Indians in America celebrate India's Independence Day with parades with colorful floats and entertainment programs for families that highlight India's culture, history and heritage. A large parade is organized in Manhattan in New York City, some new parades, including one in Long Island, and another in New Jersey, have also emerged in the last few years. This is organized by the Federation of Indian Associations (FIA). This year Mayor Michael Bloomberg and Governor Andrew Cuomo, Indian Ambassador to the US Nirupama Rao, New York Consul General Dnyaneshwar Mulay and US Senators and Congressmen are expected to join the festivities. It promises to enthrall nonresident Indians and Americans witnessing the events on 41st Street to 23rd Street on Madison Avenue in New York City. The atmosphere is no less than festive with vibrant colors representing Indian culture and the tricolor national flag of India making its appearance in grandeur. Other cities also organize similar events.
Celebrating days of national importance to a significant population of immigrants is one of the highlights of living in the United States. It brings the two nations – one of origin and one where one makes a home away from home – together allowing perceptions about countries to be shared with the mainstream and furthering their causes and highlighting their strengths. It establishes connectivity for immigrants who are able to showcase their country and their heritage and leave their mark on one and all. One has witnessed the Puerto Rican Day for instance where cultural pageants and educational functions to sports competitions and music represent the pride and culture of that community. In fact I remember wanting to learn more about the thriving community through the well documented film “Yo soy Boricua…” was such an educational treat! In similar vein the St. Patrick’s Day in Boston offers an opportunity to immerse oneself in Irish culture and heritage. Colorful floats, music and the parade all represent South Bostons’ Irish pride. Friends with Irish lineage remain instrumental in opening one’s eyes to the contributions of the flourishing, settled community. And then there is the French Bastille Day which celebrates community, food music and friendship between nations.
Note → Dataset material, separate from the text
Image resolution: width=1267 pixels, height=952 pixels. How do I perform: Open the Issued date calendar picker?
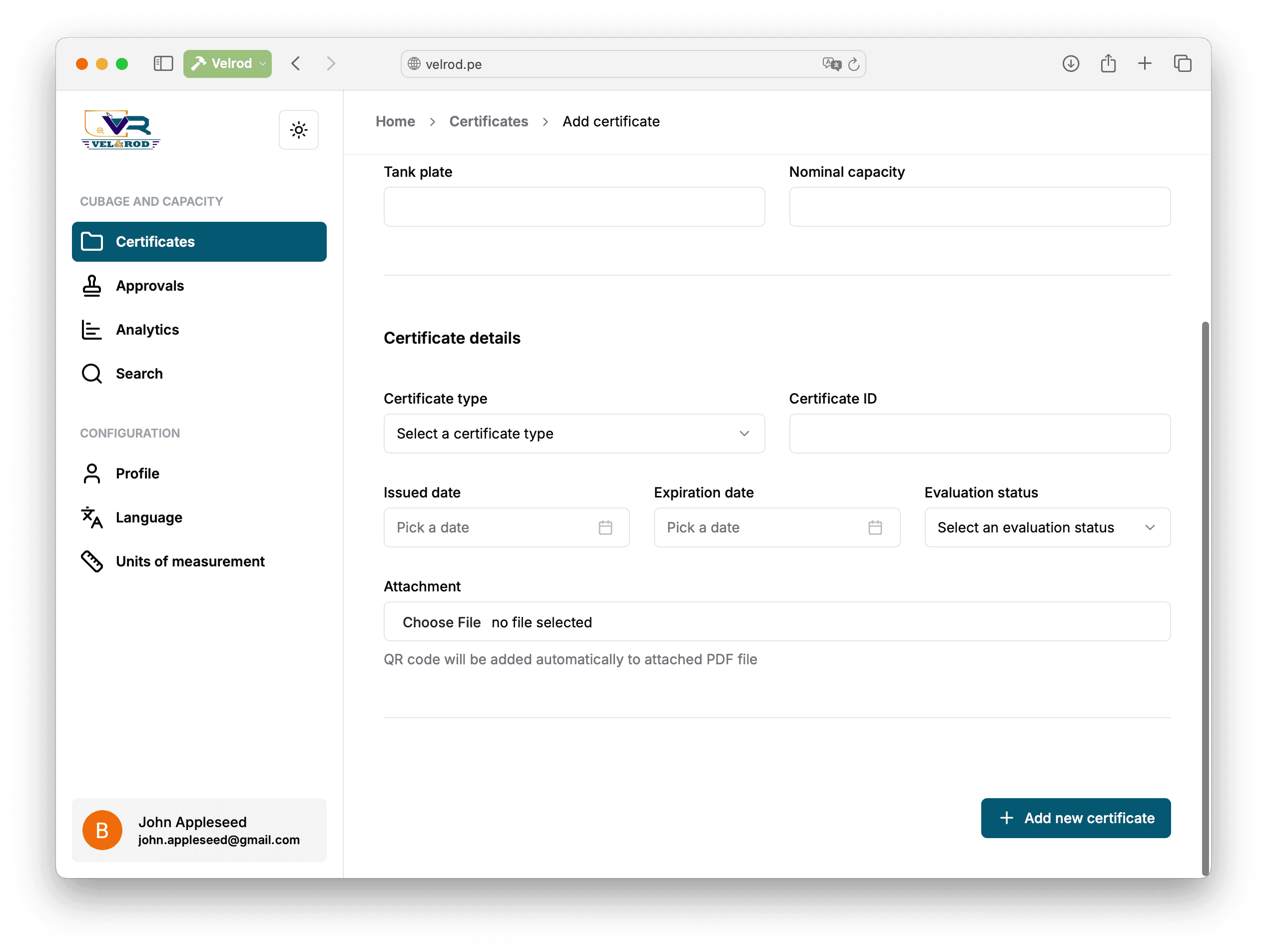click(606, 527)
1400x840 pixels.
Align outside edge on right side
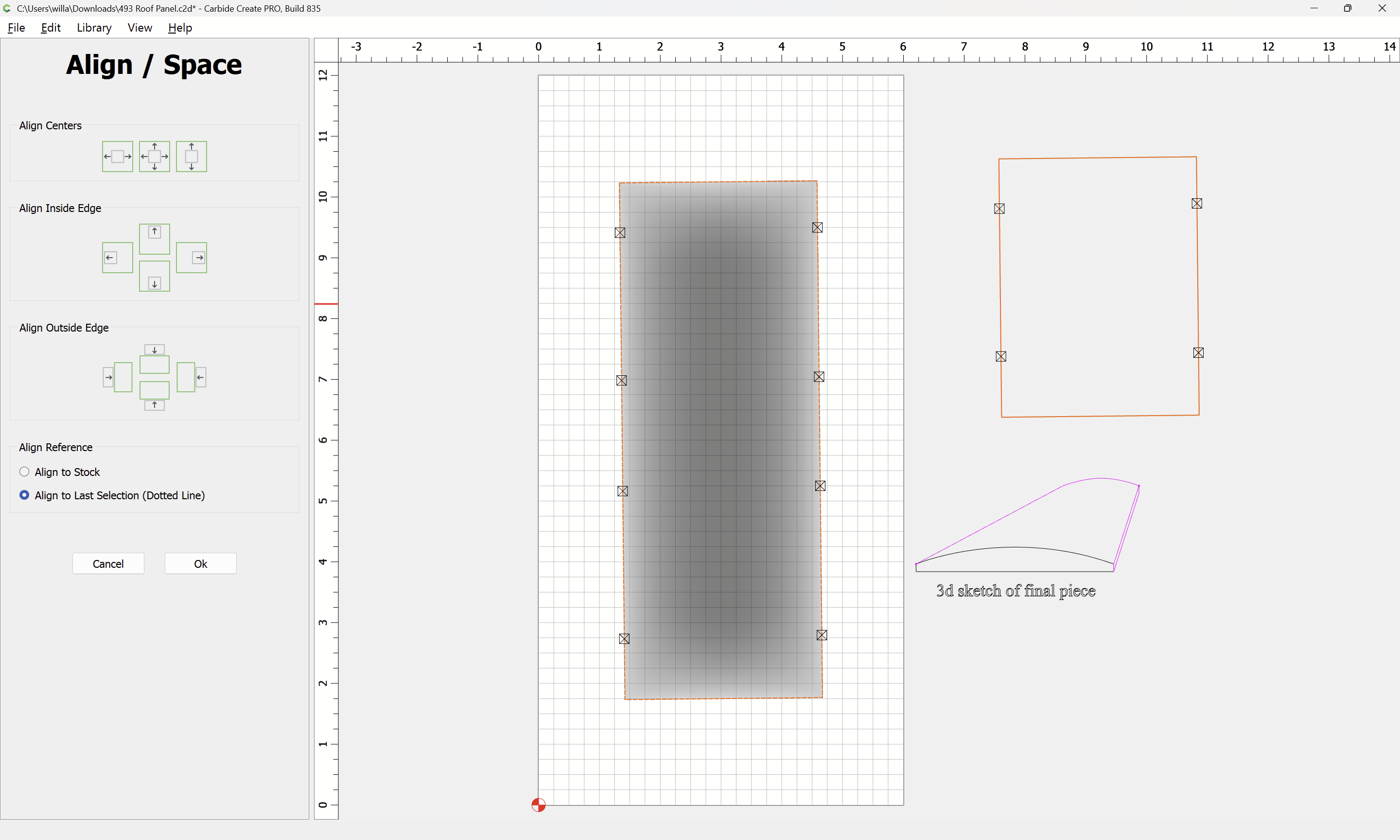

There are many, many more celebrations by different communities each lending a unique flavor and purpose to what makes Boston embrace them all. Without these events and particularly without celebrating India Day, it will have left a void of unsurpassed proportions that the organizers and the Indian community as a whole will be grappling with.
Rajashree Ghosh is a resident scholar at the Women's Studies Research Center at Brandeis University in Waltham.